Kunqu refers to Kunshan tune (昆山腔, Kūnshān qiāng), a repertory of songs and performances from Kunshan in Suzhou. The Kunshan tune is generally believed to have been developed during the Ming dynasty by Wei Liangfu (魏良輔), who was from the port of Taicang. A more recent discovery, however, suggests that Kunshan tune was introduced in the late Yuan dynasty by Gu Jian (顾坚), who developed an early form of Kunqu with a group of musicians in Kunshan. Nevertheless, Wei is believed to have modified Kunshan tune with songs of Haiyan (海鹽) near Hangzhou and Yiyang (弋陽) of Jiangxi; he also combined nanxi rhythms, which often used flute, with the northern zaju style, where plucked string instruments were preferred. The resultant elegant Kunshan tunes are often called "water mill" tunes (水磨調, shuimo diao).

Kunqu operas are chuanqi-style operas but incorporating Kunshan tune throughout. An opera, Washing Silken Gauze (浣紗記, Huan Sha Ji) written by a Kunshan native Liang Chenyu (梁辰魚), has been described as the first Kunqu opera. The story of Washing Silken Gauze was based on Spring and Autumn Annals of Wu and Yue, and the use of elegant "water mill" tunes in the opera earned it wide praise from scholars. Kunqu operas then became popular throughout China, and the emergence of Kunqu is said to have ushered in a "second Golden Era of Chinese drama".

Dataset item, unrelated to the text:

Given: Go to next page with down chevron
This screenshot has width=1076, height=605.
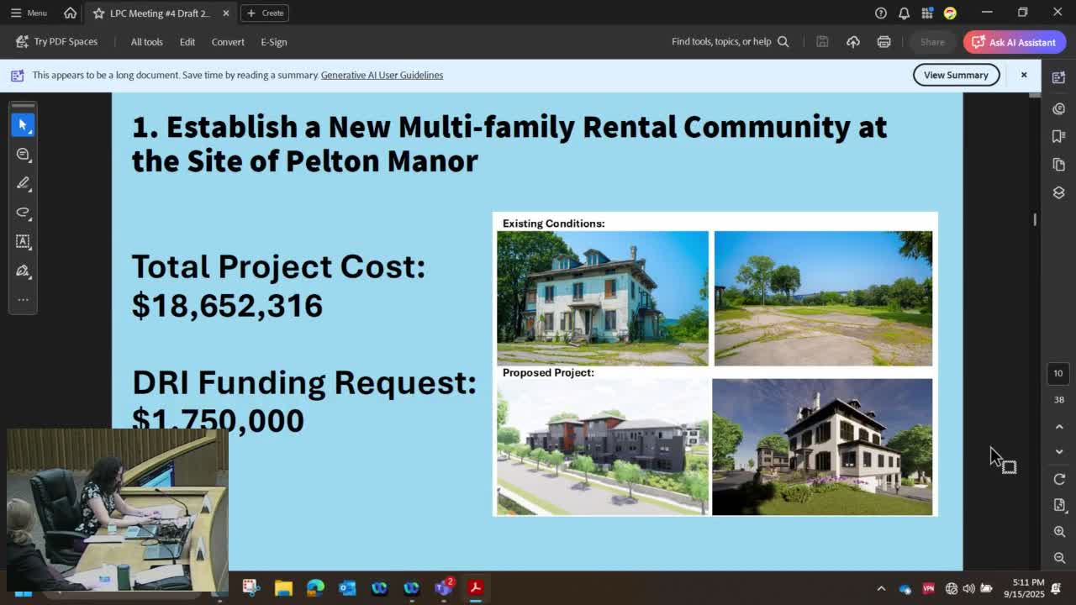Looking at the screenshot, I should coord(1059,452).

The most famous Kunqu opera is The Peony Pavilion written by Tang Xianzu in the Ming dynasty. Other important works include The Palace of Eternal Life written by Hong Sheng, and The Peach Blossom Fan by Kong Shangren written in the early Qing period. The operas were not necessarily performed in full, but may be performed as excerpts or highlights called zhézixì (折子戲), which became the norm by 1760s and over 400 pieces of these were known.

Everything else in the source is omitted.